The Princeton COS333 Project of Andrew Casey Evan Maryam Perry.
This assumes you have initialized and migrated the database, and have Go and NPM installed.
make dev # this installs dev dependencies
make install
make serve
In another terminal, build and run with
make serve-client
Server
make install Install all dependencies
make build Builds the server
make serve Runs a hot-reloading server for development
make test Runs the test suite
make test-server Runs a pretty testing server
Client
yarn start Runs an auto-reloading dev server
yarn build Builds the client code
yarn test Runs the test suite
Both
make dev Builds a development environment
make clean Removes all temporary files
make purge Uninstalls all dependencies, removes temp files
For dependency management, we use govendor. Their documentation isn't all that clear, so here's a quick cheat sheet of relevant commands:
govendor fetch [github_url] Installs a package into the vendor folder.

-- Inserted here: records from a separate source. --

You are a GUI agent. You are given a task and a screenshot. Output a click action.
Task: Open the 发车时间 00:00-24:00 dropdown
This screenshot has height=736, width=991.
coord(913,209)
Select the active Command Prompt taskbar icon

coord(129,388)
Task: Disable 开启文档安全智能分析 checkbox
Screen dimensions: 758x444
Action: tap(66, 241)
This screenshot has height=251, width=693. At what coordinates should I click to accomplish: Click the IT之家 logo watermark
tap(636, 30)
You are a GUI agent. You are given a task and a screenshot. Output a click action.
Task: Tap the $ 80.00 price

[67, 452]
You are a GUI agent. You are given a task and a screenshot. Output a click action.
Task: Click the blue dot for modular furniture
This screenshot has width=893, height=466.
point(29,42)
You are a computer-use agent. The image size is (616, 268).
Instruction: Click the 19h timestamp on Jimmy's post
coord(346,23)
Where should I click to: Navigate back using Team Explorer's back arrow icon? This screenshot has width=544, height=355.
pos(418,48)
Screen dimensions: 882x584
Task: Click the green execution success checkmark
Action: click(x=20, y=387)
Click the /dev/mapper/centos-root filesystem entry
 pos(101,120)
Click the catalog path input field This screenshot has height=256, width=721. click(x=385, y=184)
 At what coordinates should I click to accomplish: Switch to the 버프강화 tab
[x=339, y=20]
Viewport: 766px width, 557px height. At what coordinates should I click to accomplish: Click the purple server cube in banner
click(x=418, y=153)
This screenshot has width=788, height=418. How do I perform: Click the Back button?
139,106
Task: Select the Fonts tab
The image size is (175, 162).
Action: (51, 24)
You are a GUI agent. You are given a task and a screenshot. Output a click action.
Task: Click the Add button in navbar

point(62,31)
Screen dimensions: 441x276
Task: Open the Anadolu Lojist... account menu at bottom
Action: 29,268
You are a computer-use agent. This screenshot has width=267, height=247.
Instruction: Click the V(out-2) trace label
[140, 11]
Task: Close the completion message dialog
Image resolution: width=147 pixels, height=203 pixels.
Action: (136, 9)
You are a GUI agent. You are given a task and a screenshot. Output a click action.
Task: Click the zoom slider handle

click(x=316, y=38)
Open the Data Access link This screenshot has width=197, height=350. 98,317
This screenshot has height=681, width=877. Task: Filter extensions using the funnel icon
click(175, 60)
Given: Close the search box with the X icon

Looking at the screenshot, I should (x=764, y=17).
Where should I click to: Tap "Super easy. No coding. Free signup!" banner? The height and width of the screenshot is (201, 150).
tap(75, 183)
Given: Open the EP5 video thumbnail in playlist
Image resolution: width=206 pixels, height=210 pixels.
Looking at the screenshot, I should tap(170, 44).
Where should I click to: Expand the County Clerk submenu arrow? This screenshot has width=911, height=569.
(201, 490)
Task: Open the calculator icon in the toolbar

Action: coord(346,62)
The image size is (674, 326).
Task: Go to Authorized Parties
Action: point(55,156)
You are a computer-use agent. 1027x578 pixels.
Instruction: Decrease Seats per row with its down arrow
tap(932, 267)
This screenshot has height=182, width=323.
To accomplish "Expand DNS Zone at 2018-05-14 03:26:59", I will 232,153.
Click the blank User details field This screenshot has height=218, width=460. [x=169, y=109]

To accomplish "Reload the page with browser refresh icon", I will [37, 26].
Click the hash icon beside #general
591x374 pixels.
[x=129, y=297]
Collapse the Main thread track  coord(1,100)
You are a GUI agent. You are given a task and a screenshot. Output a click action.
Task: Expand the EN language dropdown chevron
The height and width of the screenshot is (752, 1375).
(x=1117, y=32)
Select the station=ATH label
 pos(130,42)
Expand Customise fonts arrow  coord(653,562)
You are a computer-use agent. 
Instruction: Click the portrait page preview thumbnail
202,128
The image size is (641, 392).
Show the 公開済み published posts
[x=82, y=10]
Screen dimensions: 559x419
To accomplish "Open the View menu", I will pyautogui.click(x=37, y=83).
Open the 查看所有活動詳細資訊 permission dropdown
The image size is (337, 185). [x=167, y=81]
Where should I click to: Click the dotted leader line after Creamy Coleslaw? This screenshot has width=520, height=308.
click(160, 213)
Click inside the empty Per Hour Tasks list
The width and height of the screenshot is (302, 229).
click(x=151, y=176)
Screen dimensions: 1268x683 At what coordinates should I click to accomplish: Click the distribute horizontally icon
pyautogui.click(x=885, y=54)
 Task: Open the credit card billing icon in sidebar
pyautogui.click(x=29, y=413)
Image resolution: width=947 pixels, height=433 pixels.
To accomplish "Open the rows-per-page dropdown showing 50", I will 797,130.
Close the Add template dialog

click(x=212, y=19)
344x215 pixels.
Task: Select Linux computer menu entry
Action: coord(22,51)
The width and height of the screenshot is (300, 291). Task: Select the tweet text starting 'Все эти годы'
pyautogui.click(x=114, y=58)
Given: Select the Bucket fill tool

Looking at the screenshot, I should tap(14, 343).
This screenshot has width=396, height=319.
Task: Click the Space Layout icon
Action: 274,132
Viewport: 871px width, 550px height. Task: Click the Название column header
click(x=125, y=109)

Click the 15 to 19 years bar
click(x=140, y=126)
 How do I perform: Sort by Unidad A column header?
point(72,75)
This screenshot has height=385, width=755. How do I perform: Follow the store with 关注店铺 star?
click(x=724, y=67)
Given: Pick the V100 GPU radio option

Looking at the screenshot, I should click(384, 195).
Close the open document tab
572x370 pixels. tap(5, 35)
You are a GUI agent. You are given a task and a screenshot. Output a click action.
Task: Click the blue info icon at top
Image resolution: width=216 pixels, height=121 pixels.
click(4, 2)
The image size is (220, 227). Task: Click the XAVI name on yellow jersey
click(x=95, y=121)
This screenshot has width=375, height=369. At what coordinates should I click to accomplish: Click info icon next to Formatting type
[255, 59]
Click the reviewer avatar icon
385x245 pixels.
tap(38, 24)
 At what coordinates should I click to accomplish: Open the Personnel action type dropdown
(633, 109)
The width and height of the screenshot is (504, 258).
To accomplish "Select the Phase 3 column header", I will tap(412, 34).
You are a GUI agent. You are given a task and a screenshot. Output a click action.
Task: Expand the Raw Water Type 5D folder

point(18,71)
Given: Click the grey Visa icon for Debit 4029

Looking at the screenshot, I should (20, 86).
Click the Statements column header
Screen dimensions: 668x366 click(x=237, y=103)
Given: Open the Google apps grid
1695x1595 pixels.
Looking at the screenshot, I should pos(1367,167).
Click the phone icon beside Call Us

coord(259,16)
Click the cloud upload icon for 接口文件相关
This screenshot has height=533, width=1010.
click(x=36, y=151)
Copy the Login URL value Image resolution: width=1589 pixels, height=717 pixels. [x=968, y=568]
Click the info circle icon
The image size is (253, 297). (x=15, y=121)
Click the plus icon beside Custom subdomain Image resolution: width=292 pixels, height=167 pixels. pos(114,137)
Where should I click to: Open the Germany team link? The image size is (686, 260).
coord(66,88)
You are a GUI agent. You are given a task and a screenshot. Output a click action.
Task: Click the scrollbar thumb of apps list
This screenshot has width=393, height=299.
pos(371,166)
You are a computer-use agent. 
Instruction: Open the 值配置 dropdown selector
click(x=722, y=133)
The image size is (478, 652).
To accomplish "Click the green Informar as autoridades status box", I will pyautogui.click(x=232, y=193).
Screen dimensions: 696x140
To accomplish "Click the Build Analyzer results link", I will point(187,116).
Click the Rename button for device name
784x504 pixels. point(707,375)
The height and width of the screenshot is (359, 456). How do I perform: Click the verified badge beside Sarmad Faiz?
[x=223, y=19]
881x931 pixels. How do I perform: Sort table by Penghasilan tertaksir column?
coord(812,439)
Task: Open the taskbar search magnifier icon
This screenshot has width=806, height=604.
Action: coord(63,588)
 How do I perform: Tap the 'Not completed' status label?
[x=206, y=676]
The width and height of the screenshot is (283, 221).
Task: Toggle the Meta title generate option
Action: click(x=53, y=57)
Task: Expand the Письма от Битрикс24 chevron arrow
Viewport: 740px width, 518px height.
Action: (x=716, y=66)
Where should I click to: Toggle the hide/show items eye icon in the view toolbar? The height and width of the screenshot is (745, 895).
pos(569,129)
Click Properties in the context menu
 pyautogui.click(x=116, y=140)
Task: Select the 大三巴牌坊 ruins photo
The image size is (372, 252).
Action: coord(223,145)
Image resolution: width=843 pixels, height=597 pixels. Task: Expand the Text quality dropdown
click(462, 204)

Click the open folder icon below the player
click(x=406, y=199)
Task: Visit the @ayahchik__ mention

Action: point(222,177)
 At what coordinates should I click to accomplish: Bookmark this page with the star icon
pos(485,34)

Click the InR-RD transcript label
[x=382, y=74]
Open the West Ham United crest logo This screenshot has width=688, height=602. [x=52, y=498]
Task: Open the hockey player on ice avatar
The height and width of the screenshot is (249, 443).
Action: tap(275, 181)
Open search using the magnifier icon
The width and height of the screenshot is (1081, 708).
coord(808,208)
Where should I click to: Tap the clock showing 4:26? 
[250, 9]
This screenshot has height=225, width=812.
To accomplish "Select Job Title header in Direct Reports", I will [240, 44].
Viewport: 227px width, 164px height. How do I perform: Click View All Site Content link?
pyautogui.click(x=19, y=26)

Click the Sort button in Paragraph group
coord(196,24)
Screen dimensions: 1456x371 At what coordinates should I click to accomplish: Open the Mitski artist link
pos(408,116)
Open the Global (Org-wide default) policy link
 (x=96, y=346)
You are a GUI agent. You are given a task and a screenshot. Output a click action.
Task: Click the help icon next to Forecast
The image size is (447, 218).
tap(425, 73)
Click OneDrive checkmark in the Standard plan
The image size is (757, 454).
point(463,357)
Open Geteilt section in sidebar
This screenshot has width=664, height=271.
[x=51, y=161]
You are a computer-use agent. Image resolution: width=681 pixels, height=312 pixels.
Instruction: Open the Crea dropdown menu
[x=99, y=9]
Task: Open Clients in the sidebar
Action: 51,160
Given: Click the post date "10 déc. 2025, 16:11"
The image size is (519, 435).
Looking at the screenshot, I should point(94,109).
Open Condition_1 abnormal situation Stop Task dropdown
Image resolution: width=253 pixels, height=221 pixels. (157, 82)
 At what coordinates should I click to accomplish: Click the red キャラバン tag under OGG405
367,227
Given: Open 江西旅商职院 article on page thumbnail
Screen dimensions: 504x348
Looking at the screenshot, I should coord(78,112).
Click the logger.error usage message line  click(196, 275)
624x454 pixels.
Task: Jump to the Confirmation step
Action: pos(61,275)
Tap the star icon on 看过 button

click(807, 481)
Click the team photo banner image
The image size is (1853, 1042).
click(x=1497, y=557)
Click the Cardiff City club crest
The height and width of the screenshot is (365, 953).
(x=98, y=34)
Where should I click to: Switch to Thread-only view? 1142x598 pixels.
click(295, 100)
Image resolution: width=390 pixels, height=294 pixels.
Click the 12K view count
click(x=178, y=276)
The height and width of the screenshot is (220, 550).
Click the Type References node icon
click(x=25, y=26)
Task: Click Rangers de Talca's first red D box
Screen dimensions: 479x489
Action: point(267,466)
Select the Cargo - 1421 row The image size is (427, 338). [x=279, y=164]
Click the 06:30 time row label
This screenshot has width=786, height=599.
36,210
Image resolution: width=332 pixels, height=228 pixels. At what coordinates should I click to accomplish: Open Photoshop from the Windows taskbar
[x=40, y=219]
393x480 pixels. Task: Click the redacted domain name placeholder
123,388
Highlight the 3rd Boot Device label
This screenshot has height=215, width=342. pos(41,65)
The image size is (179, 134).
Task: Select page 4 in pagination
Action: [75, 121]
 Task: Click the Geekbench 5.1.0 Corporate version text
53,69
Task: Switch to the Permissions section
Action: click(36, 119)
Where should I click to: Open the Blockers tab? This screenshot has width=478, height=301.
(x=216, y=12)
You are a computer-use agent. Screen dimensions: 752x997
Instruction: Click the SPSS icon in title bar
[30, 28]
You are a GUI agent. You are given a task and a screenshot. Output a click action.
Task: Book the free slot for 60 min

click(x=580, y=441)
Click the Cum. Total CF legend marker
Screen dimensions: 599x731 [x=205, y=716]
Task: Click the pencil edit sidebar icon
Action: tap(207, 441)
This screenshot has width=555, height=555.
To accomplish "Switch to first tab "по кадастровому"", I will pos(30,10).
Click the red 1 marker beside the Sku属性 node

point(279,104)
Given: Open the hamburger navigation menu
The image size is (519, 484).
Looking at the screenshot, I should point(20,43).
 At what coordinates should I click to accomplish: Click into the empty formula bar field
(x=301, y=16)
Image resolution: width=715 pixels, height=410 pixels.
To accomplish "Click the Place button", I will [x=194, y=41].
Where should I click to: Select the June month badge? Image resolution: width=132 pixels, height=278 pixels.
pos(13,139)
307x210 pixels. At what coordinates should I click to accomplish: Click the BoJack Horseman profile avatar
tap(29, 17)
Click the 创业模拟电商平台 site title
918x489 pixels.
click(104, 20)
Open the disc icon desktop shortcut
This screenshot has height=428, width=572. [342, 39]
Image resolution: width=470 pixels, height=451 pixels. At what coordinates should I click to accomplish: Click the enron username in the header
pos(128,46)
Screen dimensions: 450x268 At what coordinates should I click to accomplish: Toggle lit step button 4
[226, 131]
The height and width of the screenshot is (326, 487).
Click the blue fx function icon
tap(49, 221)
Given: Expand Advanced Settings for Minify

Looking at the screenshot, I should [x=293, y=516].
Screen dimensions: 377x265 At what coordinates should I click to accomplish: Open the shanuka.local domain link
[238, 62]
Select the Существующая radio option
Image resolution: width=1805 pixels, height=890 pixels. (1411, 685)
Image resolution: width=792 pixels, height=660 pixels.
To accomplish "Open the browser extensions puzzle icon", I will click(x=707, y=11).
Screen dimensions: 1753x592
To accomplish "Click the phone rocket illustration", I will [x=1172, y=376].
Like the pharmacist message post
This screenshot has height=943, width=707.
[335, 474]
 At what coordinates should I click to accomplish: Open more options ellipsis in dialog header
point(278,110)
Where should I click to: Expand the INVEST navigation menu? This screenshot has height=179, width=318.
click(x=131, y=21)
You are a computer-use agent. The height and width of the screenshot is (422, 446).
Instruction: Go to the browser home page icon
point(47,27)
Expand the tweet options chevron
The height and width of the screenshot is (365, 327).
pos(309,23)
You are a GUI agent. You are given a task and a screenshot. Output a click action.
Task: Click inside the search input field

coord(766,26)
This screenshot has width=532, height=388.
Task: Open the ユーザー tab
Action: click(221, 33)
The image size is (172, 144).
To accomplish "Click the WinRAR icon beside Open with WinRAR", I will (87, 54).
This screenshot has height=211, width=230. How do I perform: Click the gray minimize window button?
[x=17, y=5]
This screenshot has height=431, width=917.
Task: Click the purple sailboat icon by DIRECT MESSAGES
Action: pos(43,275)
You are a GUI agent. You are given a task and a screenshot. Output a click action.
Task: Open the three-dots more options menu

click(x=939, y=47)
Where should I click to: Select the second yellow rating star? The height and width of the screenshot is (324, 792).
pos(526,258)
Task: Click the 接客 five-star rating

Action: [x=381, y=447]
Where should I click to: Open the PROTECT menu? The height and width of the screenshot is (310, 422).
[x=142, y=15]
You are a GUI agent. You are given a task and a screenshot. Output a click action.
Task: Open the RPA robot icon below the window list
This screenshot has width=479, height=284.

govendor sync Downloads all indicated dependencies.
govendor list List all installed packages
- Go [Language]
net/http
[Web Server]
- Postgres [Database]
- AWS S3 [Image Storage]
- Cloudflare [DNS, CDN]
- Heroku [Server]
- Sentry [Error Reporting]
- React [Frontend]
create-react-app
for boilerplate
- Wordnet
We use Sentry to track errors. If you would like this, set the SENTRY_DSN
environment variable.
In Go:
import "github.com/getsentry/raven-go"
_, err := DoSomeOperation()
if err != nil {
raven.CaptureError(err, nil)
log.Warning(err)
}
In Javascript:
import raven from 'raven-js';
callback(function(err, res) {
if (err) {
raven.captureException(err);
}
});
client/ client code
server/ server code
hooks/ useful development hooks
node_modules/ Javascript dependencies
vendor/ Go dependencies
We aim for Security by Simplicity--that is, taking simple approaches to development that make it as obvious as possible whether we have security issues.
Cross-Site Scripting: Since React doesn't actually parse HTML, our site is inherently XSS-resistant as long as everything we do is rendered using React (which we believe it is).
Cross-Site Request Forgery: We prevent CSRF attacks using the Origin and referrer headers, which is the simplest valid way to do so with a RESTful API.
SQL Injection: We prevent SQL injection by using prepared statements in our SQL.
Resource Overload: Rather than trying to secure the system against abusive use for images, we decided to set up our storage to log who uploads what image and delete images after a year. We have notifications set up if the amount stored exceeds a certain threshold, and can restrict photo uploads from there. We also reduce photo usage by resizing and compressing all photos. Additionally, we validate the filetypes of the uploaded images.